My conviction is that how well we do later in life is critically determined by what happens in early and mid-life. Mid-life in particular is the turning point at which many people set trajectories for going upward or downward as they grow older
The Summit's third recommendation,that health policy should be focused on prevention, has a large and positive impact on older people and society in general. Research shows that prevention actually works and can improve the quality of life of older people, keeping them out of hospital, whereas the existing approach has largely considered older people in terms of care issues and the cost of being in hospital.
Indeed, I would like to shift the focus away from seeing aging as a burden to viewing ageing constructively as a major achievement. How we choose to manage ageing will have a major impact not just on older Australians but on all Australians. A productive generation of older people is good for the individuals concerned and for the economy as the whole, while a healthy generation of older people is again good for the individuals and for the entire health system. By investing in research we can find better ways to achieve both of these outcomes.
The most dramatic change in ageing is the increase in longevity of the average Australia. Three months has been added to the average lifespan for every year which has passed over the last several decades. We now need to bridge the seventeen year life expectancy gap between indigenous and non-indigenous Australians and the gap between the wealthy and the poor.
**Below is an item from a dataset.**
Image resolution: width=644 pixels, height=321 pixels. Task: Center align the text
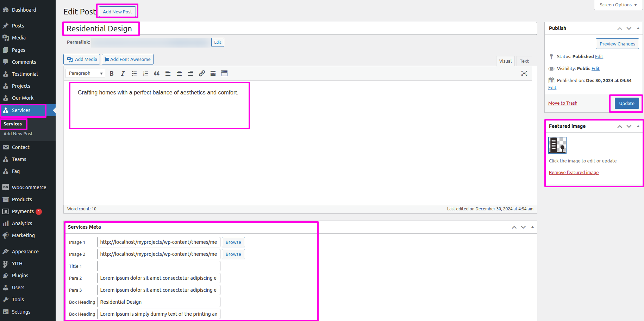[x=179, y=73]
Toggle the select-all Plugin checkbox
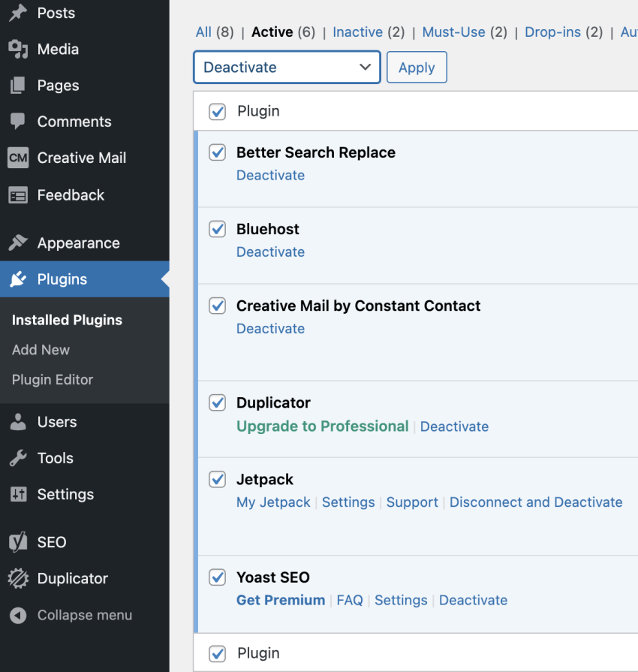The height and width of the screenshot is (672, 638). tap(217, 111)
Yet ageing is about far more than length of life - it's about independence, dignity and comfort. For us to live healthy and rewarding lives into our old age we need to change our social institutions, re-evaluate our idea of retirement and thoroughly rethink how our health system works. The vast majority of us will never go into a nursing home. A real emphasis on community-based care and preventive care will help us to preserve our independence, dignity and comfort. These are the real pay-offs that come from investing in health care.
Healthcare needs to be "structured around the person rather than the provider". Here's an example of what this means. Rather than providing an expensive high-tech intervention a terminally ill older person may prefer to be given the appropriate palliative care which will provide comfort, dignity and support through to the end of life. In other words, decisions need to be made in context from a person-led perspective, instead of from the present provider-led perspective.
After having had time to digest the summit experience I am very positive about the process and the opportunity. Implementing findings is up to the government of the day, I'm now focused on the next step, helping Australians age well. We need a more thorough understanding of the ageing process and what actions can be taken to achieve positive outcomes for people of all ages. The interconnections between generations make getting this right important for all of us.
Hal Kendig is Research Professor in Health and Ageing at the Faculty of Health Sciences.